Suivant le règlement d’habilitation du Collège, les pro­blèmes de santé courants que peut traiter l’IPS en première ligne possèdent les caractéristiques suivantes :

h ont une incidence élevée dans la collectivité ;

h entraînent des symptômes et des signes cliniques qui touchent habituellement un seul système ou un seul appareil ;

h n’entraînent pas de détérioration de l’état général ;

h ont une évolution habituellement rapide et favorable.

L’IPS en soins de première ligne peut donc suivre la clientèle ambulatoire tout au long du continuum de vie : nouveau-nés, enfants, adolescents, adultes, femmes en­ceintes et personnes âgées dans le cadre d’un partenariat avec un ou plusieurs médecins. Lorsqu’un patient présente un problème de santé qui n’est pas courant ou lorsque la maladie chronique dont souffre un patient n’est pas stable, l’IPS doit diriger ce patient vers un médecin partenaire.

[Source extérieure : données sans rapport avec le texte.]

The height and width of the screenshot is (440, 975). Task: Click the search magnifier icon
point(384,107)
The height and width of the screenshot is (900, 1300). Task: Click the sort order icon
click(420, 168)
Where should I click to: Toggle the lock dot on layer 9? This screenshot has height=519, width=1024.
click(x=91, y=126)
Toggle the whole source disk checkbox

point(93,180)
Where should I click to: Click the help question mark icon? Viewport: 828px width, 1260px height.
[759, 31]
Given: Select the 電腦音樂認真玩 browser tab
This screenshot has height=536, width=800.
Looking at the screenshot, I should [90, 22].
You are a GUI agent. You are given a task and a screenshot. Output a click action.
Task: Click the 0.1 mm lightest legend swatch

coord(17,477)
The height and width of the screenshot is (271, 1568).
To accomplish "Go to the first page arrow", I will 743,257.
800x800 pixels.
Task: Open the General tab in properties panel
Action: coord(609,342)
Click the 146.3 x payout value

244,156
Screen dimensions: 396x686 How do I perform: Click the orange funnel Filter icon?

Comme on peut le constater, l’IPS en soins de première ligne a un champ d’exercice beaucoup plus étendu que celui de l’infirmière.

Tableau

Conclusion

Les infirmières sont trop peu nombreuses en première ligne actuellement. Le tableau qui fait état de la distribution de l’effectif infirmier en première ligne en 2013-2014 est éloquent à cet égard. Il montre à quel point il est nécessaire d’intensifier la présence des infirmières si l’on veut augmenter l’accès aux services et répondre aux besoins de santé de la population vieillissante, notamment quant aux mala­dies chroniques. //

Source

1. Ordre des infirmières et des infirmiers du Québec. Rapport statistique sur l’effec­tif infirmier 2013-2014. Le Québec et ses régions. Montréal : l’Ordre ; 2014.